Federal Reserve’s head Jeremy Powell pointed out the baselessness of Trump calls that the United States should get involved into “negative rates battle” with other developed economies, saying that the pace of expansion, unemployment and inflation do not justify such a policy.

At the 90-minute hearing before Congress, Powell emphasized that there is a distance between government tasks and Fed’s problems, saying that the Fed’s job does not include development of trade, immigration and fiscal policies or assisting Democrats in establishing wealth taxes or providing unreasonable credit to maintain expansion, which has already been ongoing 11 years.

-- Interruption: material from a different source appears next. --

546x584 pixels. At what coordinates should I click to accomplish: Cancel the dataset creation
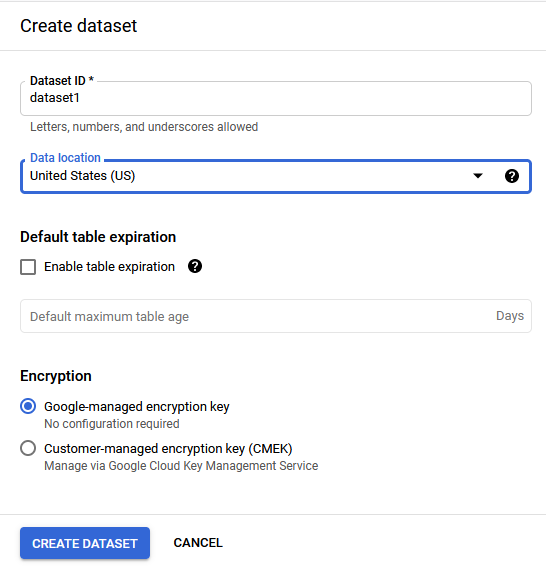pos(198,543)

However, the head of the Fed paid attention to explaining the rationale of negative rates in Switzerland, Japan and Germany. Trump has repeatedly called on the Fed to reduce the costs of borrowing to the extent that government bonds yield negative return that will allow the government to freely issue more debt. It is well known that if the cost of borrowing in the economy is lower than the rate of GDP growth (and hence the rate of tax growth, that is, state revenue), then the state is relatively “safe debtor” even with unlimited borrowing. For the government, this situation is clearly beneficial on what Trump insists, but he stubbornly does not notice the side effects of negative rates, in particular the adverse impact on the banking sector due to the flattening of the yield curve and disincentive to save in general.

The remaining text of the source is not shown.